[Opening DATA TO EXAMINE section]

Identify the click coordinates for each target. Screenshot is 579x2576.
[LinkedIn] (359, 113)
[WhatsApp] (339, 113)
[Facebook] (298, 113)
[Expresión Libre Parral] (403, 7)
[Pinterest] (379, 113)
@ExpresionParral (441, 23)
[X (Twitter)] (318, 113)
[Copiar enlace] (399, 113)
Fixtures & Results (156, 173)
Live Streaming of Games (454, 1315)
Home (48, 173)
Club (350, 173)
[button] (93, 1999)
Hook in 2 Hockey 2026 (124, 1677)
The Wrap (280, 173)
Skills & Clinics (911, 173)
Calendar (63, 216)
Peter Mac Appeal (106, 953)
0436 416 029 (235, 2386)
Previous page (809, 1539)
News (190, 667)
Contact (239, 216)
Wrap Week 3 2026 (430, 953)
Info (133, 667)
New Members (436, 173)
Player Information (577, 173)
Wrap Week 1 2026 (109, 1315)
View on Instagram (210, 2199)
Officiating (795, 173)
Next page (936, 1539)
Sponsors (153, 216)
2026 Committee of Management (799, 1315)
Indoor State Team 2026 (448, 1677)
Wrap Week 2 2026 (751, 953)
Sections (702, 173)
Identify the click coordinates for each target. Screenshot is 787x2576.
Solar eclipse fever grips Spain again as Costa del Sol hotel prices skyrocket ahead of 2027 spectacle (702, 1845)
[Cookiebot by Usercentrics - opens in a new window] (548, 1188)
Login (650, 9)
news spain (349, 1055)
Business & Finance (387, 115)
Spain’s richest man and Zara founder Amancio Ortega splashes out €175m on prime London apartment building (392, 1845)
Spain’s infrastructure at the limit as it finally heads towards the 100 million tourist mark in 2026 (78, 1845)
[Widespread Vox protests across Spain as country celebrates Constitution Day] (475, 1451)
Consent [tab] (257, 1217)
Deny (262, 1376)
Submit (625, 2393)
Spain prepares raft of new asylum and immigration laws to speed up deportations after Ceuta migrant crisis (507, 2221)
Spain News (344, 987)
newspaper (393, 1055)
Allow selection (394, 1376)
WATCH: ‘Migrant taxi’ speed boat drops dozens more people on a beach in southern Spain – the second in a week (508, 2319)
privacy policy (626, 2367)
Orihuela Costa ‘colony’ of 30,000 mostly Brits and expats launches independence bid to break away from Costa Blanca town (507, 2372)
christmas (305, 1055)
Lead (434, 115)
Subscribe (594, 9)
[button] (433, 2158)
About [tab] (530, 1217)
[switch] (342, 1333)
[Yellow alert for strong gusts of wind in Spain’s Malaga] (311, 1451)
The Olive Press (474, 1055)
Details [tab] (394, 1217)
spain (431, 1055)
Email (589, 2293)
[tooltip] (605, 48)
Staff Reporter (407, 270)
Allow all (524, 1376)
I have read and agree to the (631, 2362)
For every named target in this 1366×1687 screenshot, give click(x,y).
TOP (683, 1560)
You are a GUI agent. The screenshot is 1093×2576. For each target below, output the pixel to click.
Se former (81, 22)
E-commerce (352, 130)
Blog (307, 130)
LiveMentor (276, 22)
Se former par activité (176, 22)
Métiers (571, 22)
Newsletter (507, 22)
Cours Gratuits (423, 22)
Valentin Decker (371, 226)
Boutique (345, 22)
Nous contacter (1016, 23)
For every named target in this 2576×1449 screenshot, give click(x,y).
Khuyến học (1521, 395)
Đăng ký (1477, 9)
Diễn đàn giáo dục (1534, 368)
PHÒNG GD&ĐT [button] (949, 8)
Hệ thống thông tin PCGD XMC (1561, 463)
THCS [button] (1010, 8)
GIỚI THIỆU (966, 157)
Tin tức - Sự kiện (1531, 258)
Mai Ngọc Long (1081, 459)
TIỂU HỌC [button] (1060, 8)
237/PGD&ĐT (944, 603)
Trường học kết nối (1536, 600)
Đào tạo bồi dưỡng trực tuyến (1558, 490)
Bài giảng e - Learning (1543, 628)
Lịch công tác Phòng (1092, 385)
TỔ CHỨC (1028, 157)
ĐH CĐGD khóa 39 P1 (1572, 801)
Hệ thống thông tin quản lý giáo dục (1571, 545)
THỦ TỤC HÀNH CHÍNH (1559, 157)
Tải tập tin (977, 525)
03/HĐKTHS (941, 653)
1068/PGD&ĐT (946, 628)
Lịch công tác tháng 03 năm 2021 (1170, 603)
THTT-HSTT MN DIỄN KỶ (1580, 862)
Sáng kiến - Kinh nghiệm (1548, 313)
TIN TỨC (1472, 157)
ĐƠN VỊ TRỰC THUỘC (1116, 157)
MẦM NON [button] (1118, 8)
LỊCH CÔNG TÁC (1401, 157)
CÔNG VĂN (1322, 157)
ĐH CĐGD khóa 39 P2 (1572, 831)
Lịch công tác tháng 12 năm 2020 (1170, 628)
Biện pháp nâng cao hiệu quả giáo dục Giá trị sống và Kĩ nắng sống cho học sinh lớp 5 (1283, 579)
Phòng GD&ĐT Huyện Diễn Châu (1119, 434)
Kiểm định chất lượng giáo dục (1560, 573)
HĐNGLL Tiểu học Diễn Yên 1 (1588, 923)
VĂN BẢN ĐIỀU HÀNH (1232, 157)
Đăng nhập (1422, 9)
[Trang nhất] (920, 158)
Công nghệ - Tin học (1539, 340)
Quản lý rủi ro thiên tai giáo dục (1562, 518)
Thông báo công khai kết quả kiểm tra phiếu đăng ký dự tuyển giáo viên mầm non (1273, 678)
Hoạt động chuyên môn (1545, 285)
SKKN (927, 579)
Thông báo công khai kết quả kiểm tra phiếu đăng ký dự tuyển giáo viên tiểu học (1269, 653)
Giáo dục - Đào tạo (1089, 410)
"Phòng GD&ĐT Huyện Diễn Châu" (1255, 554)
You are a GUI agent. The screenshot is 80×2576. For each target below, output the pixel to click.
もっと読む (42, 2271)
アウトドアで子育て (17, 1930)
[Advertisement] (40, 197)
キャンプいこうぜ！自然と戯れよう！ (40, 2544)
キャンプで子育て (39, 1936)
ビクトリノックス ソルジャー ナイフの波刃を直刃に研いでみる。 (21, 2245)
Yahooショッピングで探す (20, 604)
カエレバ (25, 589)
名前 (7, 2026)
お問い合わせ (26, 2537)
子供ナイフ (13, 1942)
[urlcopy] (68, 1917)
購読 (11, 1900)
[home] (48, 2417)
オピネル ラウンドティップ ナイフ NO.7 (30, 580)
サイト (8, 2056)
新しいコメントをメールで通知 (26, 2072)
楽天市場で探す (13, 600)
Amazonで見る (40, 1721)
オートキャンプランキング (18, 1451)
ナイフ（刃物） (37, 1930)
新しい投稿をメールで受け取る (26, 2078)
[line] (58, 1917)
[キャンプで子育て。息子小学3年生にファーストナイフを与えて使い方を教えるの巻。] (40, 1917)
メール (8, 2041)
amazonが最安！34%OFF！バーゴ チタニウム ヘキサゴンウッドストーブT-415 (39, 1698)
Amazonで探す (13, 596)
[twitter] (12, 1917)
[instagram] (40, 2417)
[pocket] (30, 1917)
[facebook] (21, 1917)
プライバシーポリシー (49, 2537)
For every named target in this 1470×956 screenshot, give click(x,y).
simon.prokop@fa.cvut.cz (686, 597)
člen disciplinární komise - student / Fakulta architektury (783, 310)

[Closing DATA TO EXAMINE section]

[YOUR INSTRUCTIONS]
None of the records may be skipped; each is to be repeated exactly.

[SOLUTION TO THE PROBLEM]
Identify the click coordinates for each target. Screenshot is 579x2576.
[LinkedIn] (359, 113)
[WhatsApp] (339, 113)
[Facebook] (298, 113)
[Expresión Libre Parral] (403, 7)
[Pinterest] (379, 113)
@ExpresionParral (441, 23)
[X (Twitter)] (318, 113)
[Copiar enlace] (399, 113)
Fixtures & Results (156, 173)
Live Streaming of Games (454, 1315)
Home (48, 173)
Club (350, 173)
[button] (93, 1999)
Hook in 2 Hockey 2026 (124, 1677)
The Wrap (280, 173)
Skills & Clinics (911, 173)
Calendar (63, 216)
Peter Mac Appeal (106, 953)
0436 416 029 (235, 2386)
Previous page (809, 1539)
News (190, 667)
Contact (239, 216)
Wrap Week 3 2026 (430, 953)
Info (133, 667)
New Members (436, 173)
Player Information (577, 173)
Wrap Week 1 2026 (109, 1315)
View on Instagram (210, 2199)
Officiating (795, 173)
Next page (936, 1539)
Sponsors (153, 216)
2026 Committee of Management (799, 1315)
Indoor State Team 2026 (448, 1677)
Wrap Week 2 2026 (751, 953)
Sections (702, 173)
Identify the click coordinates for each target. Screenshot is 787x2576.
Solar eclipse fever grips Spain again as Costa del Sol hotel prices skyrocket ahead of 2027 spectacle (702, 1845)
[Cookiebot by Usercentrics - opens in a new window] (548, 1188)
Login (650, 9)
news spain (349, 1055)
Business & Finance (387, 115)
Spain’s richest man and Zara founder Amancio Ortega splashes out €175m on prime London apartment building (392, 1845)
Spain’s infrastructure at the limit as it finally heads towards the 100 million tourist mark in 2026 (78, 1845)
[Widespread Vox protests across Spain as country celebrates Constitution Day] (475, 1451)
Consent [tab] (257, 1217)
Deny (262, 1376)
Submit (625, 2393)
Spain prepares raft of new asylum and immigration laws to speed up deportations after Ceuta migrant crisis (507, 2221)
Spain News (344, 987)
newspaper (393, 1055)
Allow selection (394, 1376)
WATCH: ‘Migrant taxi’ speed boat drops dozens more people on a beach in southern Spain – the second in a week (508, 2319)
privacy policy (626, 2367)
Orihuela Costa ‘colony’ of 30,000 mostly Brits and expats launches independence bid to break away from Costa Blanca town (507, 2372)
christmas (305, 1055)
Lead (434, 115)
Subscribe (594, 9)
[button] (433, 2158)
About [tab] (530, 1217)
[switch] (342, 1333)
[Yellow alert for strong gusts of wind in Spain’s Malaga] (311, 1451)
The Olive Press (474, 1055)
Details [tab] (394, 1217)
spain (431, 1055)
Email (589, 2293)
[tooltip] (605, 48)
Staff Reporter (407, 270)
Allow all (524, 1376)
I have read and agree to the (631, 2362)
For every named target in this 1366×1687 screenshot, give click(x,y).
TOP (683, 1560)
You are a GUI agent. The screenshot is 1093×2576. For each target below, output the pixel to click.
Se former (81, 22)
E-commerce (352, 130)
Blog (307, 130)
LiveMentor (276, 22)
Se former par activité (176, 22)
Métiers (571, 22)
Newsletter (507, 22)
Cours Gratuits (423, 22)
Valentin Decker (371, 226)
Boutique (345, 22)
Nous contacter (1016, 23)
For every named target in this 2576×1449 screenshot, give click(x,y).
Khuyến học (1521, 395)
Đăng ký (1477, 9)
Diễn đàn giáo dục (1534, 368)
PHÒNG GD&ĐT [button] (949, 8)
Hệ thống thông tin PCGD XMC (1561, 463)
THCS [button] (1010, 8)
GIỚI THIỆU (966, 157)
Tin tức - Sự kiện (1531, 258)
Mai Ngọc Long (1081, 459)
TIỂU HỌC [button] (1060, 8)
237/PGD&ĐT (944, 603)
Trường học kết nối (1536, 600)
Đào tạo bồi dưỡng trực tuyến (1558, 490)
Bài giảng e - Learning (1543, 628)
Lịch công tác Phòng (1092, 385)
TỔ CHỨC (1028, 157)
ĐH CĐGD khóa 39 P1 (1572, 801)
Hệ thống thông tin quản lý giáo dục (1571, 545)
THỦ TỤC HÀNH CHÍNH (1559, 157)
Tải tập tin (977, 525)
03/HĐKTHS (941, 653)
1068/PGD&ĐT (946, 628)
Lịch công tác tháng 03 năm 2021 (1170, 603)
THTT-HSTT MN DIỄN KỶ (1580, 862)
Sáng kiến - Kinh nghiệm (1548, 313)
TIN TỨC (1472, 157)
ĐƠN VỊ TRỰC THUỘC (1116, 157)
MẦM NON [button] (1118, 8)
LỊCH CÔNG TÁC (1401, 157)
CÔNG VĂN (1322, 157)
ĐH CĐGD khóa 39 P2 (1572, 831)
Lịch công tác tháng 12 năm 2020 (1170, 628)
Biện pháp nâng cao hiệu quả giáo dục Giá trị sống và Kĩ nắng sống cho học sinh lớp 5 (1283, 579)
Phòng GD&ĐT Huyện Diễn Châu (1119, 434)
Kiểm định chất lượng giáo dục (1560, 573)
HĐNGLL Tiểu học Diễn Yên 1 (1588, 923)
VĂN BẢN ĐIỀU HÀNH (1232, 157)
Đăng nhập (1422, 9)
[Trang nhất] (920, 158)
Công nghệ - Tin học (1539, 340)
Quản lý rủi ro thiên tai giáo dục (1562, 518)
Thông báo công khai kết quả kiểm tra phiếu đăng ký dự tuyển giáo viên mầm non (1273, 678)
Hoạt động chuyên môn (1545, 285)
SKKN (927, 579)
Thông báo công khai kết quả kiểm tra phiếu đăng ký dự tuyển giáo viên tiểu học (1269, 653)
Giáo dục - Đào tạo (1089, 410)
"Phòng GD&ĐT Huyện Diễn Châu" (1255, 554)
You are a GUI agent. The screenshot is 80×2576. For each target below, output the pixel to click.
もっと読む (42, 2271)
アウトドアで子育て (17, 1930)
[Advertisement] (40, 197)
キャンプいこうぜ！自然と戯れよう！ (40, 2544)
キャンプで子育て (39, 1936)
ビクトリノックス ソルジャー ナイフの波刃を直刃に研いでみる。 (21, 2245)
Yahooショッピングで探す (20, 604)
カエレバ (25, 589)
名前 (7, 2026)
お問い合わせ (26, 2537)
子供ナイフ (13, 1942)
[urlcopy] (68, 1917)
購読 (11, 1900)
[home] (48, 2417)
オピネル ラウンドティップ ナイフ NO.7 (30, 580)
サイト (8, 2056)
新しいコメントをメールで通知 (26, 2072)
楽天市場で探す (13, 600)
Amazonで見る (40, 1721)
オートキャンプランキング (18, 1451)
ナイフ（刃物） (37, 1930)
新しい投稿をメールで受け取る (26, 2078)
[line] (58, 1917)
[キャンプで子育て。息子小学3年生にファーストナイフを与えて使い方を教えるの巻。] (40, 1917)
メール (8, 2041)
amazonが最安！34%OFF！バーゴ チタニウム ヘキサゴンウッドストーブT-415 (39, 1698)
Amazonで探す (13, 596)
[twitter] (12, 1917)
[instagram] (40, 2417)
[pocket] (30, 1917)
[facebook] (21, 1917)
プライバシーポリシー (49, 2537)
For every named target in this 1470×956 screenshot, give click(x,y).
simon.prokop@fa.cvut.cz (686, 597)
člen disciplinární komise - student / Fakulta architektury (783, 310)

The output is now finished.